Closed bobbyliujb closed 6 years ago
Try a different data structure, e.g.
rm(list=ls(all=T))
gc(reset=TRUE)
# Random sparse matrix
library(Matrix)
set.seed(42)
n_docs <- 1e4
m <- rsparsematrix(n_docs, n_docs, density=0.10, symmetric=T, rand.x=runif)

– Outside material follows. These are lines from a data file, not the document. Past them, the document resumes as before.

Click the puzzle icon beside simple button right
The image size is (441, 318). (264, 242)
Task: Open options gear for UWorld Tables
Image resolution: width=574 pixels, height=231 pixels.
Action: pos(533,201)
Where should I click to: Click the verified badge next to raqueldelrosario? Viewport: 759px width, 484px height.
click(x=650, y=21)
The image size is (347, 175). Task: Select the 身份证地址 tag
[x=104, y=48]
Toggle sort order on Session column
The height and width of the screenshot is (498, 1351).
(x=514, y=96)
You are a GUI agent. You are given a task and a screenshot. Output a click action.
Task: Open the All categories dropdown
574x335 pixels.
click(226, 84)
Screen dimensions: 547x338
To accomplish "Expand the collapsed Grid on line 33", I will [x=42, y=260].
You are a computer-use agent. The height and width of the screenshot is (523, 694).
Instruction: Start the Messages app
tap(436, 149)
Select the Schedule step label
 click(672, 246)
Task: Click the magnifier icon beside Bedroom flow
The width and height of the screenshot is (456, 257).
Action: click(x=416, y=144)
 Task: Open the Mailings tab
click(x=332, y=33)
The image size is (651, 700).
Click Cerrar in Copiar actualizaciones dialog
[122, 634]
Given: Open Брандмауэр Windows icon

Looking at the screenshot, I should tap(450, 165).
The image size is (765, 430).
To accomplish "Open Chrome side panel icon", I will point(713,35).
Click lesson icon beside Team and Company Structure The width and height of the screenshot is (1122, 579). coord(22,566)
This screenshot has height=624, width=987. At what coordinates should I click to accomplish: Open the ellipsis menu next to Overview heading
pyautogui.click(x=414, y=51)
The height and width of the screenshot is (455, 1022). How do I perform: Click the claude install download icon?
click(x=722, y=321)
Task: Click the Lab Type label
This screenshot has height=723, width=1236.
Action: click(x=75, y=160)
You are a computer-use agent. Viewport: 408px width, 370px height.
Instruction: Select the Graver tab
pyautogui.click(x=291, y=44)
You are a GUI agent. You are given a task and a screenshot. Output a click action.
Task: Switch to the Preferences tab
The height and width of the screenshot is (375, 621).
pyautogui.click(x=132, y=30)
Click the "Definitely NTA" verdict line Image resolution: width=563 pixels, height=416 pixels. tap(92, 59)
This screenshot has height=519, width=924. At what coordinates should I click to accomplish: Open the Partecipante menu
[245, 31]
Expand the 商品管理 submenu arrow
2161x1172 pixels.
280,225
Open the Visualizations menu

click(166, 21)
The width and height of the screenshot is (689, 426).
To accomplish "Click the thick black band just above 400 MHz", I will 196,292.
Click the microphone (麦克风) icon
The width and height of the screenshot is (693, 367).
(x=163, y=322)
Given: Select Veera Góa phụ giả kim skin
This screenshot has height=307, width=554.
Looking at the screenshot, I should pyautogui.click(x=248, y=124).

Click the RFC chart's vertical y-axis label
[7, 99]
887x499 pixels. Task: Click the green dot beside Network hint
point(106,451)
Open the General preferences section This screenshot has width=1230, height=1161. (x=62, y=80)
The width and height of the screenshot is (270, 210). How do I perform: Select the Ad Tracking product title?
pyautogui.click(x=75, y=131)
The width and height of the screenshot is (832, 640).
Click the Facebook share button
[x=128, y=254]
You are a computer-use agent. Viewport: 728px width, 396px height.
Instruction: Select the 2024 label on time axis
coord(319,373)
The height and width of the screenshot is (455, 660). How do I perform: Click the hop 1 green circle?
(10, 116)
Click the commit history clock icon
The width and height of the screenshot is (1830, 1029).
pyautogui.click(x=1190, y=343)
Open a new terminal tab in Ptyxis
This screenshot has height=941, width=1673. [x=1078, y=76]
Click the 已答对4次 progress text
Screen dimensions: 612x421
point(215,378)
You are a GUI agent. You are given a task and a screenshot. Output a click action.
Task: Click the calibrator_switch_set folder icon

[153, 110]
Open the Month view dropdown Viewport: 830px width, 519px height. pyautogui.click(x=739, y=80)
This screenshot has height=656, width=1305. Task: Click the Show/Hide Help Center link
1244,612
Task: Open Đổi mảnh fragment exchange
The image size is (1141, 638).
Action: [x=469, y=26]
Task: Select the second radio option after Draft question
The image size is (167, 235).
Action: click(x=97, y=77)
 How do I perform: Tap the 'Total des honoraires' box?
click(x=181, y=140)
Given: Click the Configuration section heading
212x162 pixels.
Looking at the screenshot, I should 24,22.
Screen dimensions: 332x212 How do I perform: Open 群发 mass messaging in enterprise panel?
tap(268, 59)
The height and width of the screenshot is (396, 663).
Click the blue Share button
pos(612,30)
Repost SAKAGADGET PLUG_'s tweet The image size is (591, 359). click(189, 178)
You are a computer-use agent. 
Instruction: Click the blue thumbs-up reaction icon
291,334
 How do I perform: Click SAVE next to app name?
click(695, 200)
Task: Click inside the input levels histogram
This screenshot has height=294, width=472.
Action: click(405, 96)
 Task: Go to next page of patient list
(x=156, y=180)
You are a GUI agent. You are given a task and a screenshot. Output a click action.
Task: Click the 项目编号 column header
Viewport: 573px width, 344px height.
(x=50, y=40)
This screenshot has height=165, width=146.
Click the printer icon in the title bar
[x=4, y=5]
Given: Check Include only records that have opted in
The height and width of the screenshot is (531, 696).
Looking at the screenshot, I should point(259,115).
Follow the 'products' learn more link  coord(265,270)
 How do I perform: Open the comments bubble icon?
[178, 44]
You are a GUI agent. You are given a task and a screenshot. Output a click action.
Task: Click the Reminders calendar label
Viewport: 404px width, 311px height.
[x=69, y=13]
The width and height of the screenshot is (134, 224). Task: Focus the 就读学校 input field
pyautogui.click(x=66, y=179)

# Find top5 most similar docs
library(data.table)
dt <- data.table(summary(m))
setkeyv(dt, c('i', 'x')) # i is row, j is col
dt[,rank := .N:1, by='i']
dt <- dt[rank <= 5,]
setkeyv(dt, c('i', 'rank'))
head(dt, 20)
If you need to make it even faster, try using sort(...,partial=TRUE) to pick the top 5, ignoring the sort order past 5. You'll need to modify my example somewhat.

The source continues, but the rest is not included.